Coffin nails
Hayley Mills smokes with considerable panache! Not surprising, as she has been TAUGHT BY A MASTER — the film, THE TROUBLE WITH ANGELS, is directed by Ida Lupino, one of those classic ’40s starlets who appear anatomically incomplete without a fag drooping from the corner of the mouth.
Lupino’s forehead bulges due to nicotine deprivation.
THE TROUBLE WITH ANGELS is a largely oestrogen-fuelled flick: Lupino directs, from a script by TV writer Blanche Hanalis, based on a novel by Jane Trahey, starring a bunch of schoolgirls and a bunch of nuns, driven by Rosalind Russell. Fiona found it “weird” — it’s not quite a regular kids’ film (that smoking!) and it doesn’t have a plot, it just follows some girls through three years of schooling.
Lupino directs smoothly, with some very nice match cuts and sound segues to take us across the temporal jumps of the story, and some nicely stylised colour — at the old folks home, ALL the old dears are in purple and lavender. For a long time, Lupino was the only female member of the Director’s Guild, after Dorothy Arzner quit the business to teach.
Ultimately, this movie’s a slightly sickening ad for the Catholic church, a sinister organisation, I feel. I was horrified at the idea of Hayley Mills marrying Christ at the end. Isn’t the difference in their ages a bit much?
But what got me thinking was the smoking. We look at old ads and see all this propaganda for smoking as a healthy past-time — “The smoke doctors recommend!” and all that. So it seems there was a time, not so long ago, when the truth about smoking’s deleterious effects was not universally accepted. A time when Fred Flintstone could shill for Winston Filter Cigarettes and nobody thought the worse of him for it. What the hell, he’s a caveman, cut him some slack.

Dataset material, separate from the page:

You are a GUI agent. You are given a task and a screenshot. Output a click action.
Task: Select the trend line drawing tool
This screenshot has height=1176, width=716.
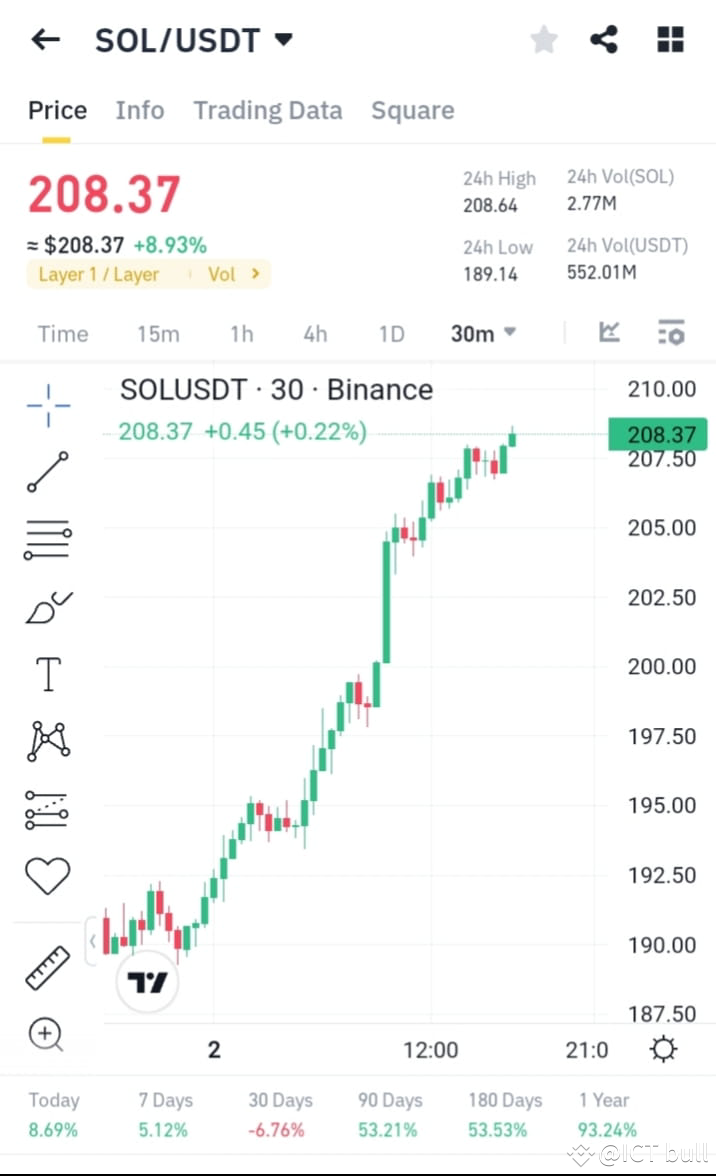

But kids were never allowed to smoke. If it’s so damn healthy, why not? It’s obvious that adults always knew that the smokes were a harmful vice, deep down, like swearing and drinking and other things adults are basically allowed to do under controlled circumstances, but which are verboten for the kinder. One more little hypocrisy for the kids to take note of as they learn about the world…
May 28, 2008 at 12:15 pm
I don’t think Hayley Mills had too much of a problem with age differences, since Roy Boulting was 33 years older than her when they married. Actually, he was ALWAYS 33 years older than her. That’s how time works.
You’ve absolutely hit on one of my guilty pleasures here, though. The Trouble With Angels always brings a great big stupid smile to my face.
May 28, 2008 at 8:21 pm
I never realised they actually married. I knew John Mills fell out with Boulting over the relationship. I think they made up (much) later though.
It’s an enjoyable film. Mills is someone who’s hypnotically watchable in just about anything.
May 29, 2008 at 12:16 pm
Married for a few years in the early seventies, I think.
I think this is the last film where she has that hypnotic quality, actually. In later films she seems a little washed out and doesn’t assert her presence in the same way. Have you seen her in Mr Forbush and the Penguins? It’s a drab performance in a drab film, where she’s supposed to be the most incredible creature in the world, and she just looks embarrassed. Of course the same film has John Hurt as a womanising biologist, so it’s a film that’s having trouble right out of the gate.
May 29, 2008 at 8:48 pm
Even before that 1950 study that established the smoking-cancer link, I think that smoking was regarded as a stimulus, like coffee, and therefore possibly too much for young metabolisms to handle.
May 29, 2008 at 10:45 pm
Could be. But is it really so stimulating? I can see that too much coffee would manifest itself visibly in a child, but would cigarettes have a noticeable effect?